• Assigned task
Using the entries below, show all lines with the string "page".

• Records for this task
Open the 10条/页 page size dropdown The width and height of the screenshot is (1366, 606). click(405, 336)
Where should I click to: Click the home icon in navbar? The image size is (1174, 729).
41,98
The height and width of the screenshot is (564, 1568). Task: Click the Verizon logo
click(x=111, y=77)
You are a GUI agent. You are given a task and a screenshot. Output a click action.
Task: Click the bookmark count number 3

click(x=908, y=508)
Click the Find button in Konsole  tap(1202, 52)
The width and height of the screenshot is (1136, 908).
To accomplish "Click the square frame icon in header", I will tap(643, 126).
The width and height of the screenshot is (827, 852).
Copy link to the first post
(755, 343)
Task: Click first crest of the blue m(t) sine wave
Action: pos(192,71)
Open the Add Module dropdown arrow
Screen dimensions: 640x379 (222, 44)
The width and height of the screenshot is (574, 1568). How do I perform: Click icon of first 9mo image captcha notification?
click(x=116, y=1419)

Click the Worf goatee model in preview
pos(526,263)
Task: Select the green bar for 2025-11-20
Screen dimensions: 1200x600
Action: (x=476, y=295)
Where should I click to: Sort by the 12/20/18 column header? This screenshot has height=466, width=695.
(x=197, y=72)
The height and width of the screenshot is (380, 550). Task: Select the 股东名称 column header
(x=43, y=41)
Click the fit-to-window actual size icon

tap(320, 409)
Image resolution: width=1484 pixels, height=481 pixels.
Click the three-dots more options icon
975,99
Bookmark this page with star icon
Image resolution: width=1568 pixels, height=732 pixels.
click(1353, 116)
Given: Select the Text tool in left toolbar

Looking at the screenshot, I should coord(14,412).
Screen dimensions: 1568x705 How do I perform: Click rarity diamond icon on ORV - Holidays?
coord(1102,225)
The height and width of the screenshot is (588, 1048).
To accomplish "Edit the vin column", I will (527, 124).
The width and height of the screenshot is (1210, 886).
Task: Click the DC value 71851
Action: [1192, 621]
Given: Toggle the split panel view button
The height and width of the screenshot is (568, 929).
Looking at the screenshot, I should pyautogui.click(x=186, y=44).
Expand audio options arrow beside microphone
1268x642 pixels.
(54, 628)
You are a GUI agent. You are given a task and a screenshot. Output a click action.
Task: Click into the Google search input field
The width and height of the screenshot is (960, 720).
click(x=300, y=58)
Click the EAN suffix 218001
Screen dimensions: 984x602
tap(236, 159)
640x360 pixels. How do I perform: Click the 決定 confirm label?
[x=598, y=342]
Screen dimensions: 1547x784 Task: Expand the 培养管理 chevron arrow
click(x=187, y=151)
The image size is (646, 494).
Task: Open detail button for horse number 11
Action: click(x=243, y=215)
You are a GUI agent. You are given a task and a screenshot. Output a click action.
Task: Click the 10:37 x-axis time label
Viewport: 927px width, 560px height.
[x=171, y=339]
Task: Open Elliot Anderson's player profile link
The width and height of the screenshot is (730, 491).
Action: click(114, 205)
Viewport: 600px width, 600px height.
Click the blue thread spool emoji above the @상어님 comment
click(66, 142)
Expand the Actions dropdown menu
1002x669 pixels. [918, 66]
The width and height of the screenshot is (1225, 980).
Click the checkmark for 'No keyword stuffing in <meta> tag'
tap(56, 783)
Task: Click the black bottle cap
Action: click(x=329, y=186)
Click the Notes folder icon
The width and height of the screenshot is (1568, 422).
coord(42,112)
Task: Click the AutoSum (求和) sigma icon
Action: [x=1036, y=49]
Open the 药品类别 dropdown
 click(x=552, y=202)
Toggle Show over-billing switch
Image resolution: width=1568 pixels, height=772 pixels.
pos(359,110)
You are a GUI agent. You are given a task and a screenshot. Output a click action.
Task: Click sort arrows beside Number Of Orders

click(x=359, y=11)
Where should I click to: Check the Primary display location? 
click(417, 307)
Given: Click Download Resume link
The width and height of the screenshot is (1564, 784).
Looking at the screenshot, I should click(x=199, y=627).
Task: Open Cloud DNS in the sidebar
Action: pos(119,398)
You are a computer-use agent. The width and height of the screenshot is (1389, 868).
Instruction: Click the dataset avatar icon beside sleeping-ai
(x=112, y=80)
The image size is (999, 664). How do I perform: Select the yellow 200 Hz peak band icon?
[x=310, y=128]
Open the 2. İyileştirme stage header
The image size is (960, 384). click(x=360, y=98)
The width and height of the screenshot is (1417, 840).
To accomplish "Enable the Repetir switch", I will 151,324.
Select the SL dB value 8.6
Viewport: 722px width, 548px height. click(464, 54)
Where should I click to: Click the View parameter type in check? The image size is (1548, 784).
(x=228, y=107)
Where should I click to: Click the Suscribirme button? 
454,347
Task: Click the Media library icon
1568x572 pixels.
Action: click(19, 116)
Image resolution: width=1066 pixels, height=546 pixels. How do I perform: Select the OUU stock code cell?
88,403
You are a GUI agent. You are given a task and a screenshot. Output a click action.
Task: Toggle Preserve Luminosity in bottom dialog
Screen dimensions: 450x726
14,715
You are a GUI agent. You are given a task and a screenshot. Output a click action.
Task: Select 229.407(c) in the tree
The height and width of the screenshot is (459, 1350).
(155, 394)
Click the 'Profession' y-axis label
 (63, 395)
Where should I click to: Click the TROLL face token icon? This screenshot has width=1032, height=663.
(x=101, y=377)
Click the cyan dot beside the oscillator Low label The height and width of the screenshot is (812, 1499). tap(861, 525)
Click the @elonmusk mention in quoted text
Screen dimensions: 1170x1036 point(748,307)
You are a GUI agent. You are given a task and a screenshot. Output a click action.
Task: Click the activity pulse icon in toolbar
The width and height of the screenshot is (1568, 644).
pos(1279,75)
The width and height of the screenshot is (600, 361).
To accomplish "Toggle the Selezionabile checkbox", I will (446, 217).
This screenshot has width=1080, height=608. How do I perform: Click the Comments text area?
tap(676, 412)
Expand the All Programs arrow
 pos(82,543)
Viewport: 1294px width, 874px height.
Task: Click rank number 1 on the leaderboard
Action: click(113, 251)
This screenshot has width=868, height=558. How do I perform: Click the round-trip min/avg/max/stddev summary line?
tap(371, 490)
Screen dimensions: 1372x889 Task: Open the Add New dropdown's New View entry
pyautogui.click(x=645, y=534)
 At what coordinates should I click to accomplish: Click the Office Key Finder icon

• Task solution
Open the 10条/页 page size dropdown The width and height of the screenshot is (1366, 606). click(405, 336)
Bookmark this page with star icon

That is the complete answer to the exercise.